[Directions for this task] Look for the word "price" in the material below, then report each line where it occurs.

[Supplied data]
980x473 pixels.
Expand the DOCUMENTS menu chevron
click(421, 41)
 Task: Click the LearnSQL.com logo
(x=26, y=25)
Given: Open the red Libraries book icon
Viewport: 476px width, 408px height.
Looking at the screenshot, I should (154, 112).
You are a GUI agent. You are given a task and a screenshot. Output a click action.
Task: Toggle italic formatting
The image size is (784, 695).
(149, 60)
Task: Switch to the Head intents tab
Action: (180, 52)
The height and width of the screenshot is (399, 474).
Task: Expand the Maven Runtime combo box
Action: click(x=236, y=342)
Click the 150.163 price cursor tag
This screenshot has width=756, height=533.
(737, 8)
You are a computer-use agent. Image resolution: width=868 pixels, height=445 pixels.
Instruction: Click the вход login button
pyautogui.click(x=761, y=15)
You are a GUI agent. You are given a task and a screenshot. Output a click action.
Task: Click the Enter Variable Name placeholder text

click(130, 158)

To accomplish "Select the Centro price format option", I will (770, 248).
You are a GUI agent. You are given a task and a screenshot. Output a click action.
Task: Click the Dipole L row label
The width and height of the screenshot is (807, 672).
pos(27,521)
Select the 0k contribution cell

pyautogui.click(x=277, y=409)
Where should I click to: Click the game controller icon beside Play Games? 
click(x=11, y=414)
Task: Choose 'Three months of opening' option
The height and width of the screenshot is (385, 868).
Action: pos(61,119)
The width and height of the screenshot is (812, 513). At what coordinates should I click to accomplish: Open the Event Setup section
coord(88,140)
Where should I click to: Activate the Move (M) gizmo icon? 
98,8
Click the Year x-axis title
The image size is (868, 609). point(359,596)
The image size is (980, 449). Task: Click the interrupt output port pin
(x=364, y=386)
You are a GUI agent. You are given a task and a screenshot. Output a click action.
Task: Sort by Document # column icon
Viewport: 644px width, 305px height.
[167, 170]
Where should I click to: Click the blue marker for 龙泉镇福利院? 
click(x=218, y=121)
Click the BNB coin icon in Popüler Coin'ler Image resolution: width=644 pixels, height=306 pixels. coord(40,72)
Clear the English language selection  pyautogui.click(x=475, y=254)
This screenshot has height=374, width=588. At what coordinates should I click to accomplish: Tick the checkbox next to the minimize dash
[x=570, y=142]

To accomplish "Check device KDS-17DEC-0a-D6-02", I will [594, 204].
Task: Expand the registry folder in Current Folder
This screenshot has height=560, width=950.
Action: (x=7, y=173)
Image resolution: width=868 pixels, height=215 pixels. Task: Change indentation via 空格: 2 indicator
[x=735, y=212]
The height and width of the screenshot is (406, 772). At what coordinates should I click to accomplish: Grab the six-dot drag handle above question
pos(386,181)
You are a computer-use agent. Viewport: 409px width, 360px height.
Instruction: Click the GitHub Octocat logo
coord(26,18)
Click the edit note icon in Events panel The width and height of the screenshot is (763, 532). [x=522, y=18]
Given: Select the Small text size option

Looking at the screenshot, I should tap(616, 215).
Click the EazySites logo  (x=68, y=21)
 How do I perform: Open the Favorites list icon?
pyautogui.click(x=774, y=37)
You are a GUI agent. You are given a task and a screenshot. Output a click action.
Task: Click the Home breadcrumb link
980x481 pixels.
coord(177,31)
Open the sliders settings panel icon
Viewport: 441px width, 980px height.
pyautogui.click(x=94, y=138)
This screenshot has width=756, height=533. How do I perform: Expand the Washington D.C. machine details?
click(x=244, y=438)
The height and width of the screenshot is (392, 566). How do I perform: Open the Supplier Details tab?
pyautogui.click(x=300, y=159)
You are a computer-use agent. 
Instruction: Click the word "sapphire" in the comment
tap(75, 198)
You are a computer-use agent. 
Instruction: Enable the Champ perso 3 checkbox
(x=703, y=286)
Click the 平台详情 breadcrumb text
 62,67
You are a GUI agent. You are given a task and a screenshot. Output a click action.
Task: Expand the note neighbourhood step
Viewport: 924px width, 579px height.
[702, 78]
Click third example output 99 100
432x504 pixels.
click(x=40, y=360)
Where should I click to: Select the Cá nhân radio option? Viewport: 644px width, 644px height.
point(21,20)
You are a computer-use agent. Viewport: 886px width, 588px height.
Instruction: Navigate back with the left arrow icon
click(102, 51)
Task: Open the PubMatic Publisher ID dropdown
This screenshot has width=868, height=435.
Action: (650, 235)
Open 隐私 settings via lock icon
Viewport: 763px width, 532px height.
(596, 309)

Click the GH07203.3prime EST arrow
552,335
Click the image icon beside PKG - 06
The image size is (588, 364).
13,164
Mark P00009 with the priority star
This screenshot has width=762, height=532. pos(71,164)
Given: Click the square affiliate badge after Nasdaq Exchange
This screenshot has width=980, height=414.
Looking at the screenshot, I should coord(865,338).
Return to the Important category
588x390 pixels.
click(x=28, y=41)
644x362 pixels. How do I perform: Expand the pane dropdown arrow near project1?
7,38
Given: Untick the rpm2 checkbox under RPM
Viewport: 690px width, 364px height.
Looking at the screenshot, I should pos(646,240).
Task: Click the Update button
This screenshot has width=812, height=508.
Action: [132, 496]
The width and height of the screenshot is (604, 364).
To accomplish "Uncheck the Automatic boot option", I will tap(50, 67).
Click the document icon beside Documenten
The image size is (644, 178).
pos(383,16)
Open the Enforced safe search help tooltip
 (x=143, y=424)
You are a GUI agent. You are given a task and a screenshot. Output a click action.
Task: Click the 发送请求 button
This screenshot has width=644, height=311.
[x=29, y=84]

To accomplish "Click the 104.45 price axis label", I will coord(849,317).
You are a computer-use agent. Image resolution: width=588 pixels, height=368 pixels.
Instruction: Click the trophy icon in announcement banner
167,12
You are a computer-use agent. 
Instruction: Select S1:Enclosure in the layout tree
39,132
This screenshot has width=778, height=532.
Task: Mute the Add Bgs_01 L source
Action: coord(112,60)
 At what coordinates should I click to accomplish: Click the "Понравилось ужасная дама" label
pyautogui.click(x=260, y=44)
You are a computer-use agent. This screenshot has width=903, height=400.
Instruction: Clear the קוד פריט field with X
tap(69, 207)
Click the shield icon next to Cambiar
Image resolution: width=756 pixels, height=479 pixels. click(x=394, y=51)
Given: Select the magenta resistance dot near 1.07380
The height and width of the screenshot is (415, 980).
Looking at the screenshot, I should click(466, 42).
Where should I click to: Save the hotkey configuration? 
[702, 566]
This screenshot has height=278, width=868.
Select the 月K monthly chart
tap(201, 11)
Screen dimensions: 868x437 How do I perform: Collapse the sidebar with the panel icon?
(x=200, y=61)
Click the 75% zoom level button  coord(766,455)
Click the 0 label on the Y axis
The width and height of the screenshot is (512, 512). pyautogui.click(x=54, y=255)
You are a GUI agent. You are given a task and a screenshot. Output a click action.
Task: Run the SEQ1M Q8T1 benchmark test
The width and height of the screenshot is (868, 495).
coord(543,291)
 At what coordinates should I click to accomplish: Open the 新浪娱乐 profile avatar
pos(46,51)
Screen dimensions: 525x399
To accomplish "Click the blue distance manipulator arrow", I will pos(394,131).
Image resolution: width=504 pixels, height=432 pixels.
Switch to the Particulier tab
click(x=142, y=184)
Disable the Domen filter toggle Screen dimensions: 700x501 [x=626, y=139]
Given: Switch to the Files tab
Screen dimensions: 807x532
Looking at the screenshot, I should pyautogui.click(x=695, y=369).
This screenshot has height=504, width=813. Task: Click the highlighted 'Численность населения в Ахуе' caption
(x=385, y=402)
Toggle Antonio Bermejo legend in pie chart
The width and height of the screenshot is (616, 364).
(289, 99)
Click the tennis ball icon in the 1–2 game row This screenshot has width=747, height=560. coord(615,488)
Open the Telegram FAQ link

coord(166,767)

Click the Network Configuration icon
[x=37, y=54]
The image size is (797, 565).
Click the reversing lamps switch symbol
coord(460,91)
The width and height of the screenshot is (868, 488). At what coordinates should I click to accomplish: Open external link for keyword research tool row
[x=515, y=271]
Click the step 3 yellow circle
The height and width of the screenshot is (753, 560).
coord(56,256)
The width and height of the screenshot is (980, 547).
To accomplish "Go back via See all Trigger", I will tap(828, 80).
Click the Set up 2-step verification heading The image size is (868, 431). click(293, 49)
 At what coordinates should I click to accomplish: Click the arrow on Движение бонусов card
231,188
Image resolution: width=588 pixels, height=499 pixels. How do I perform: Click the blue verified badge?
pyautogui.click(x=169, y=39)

[Expected answer]
Click the 150.163 price cursor tag
To accomplish "Select the Centro price format option", I will (770, 248).
To accomplish "Click the 104.45 price axis label", I will coord(849,317).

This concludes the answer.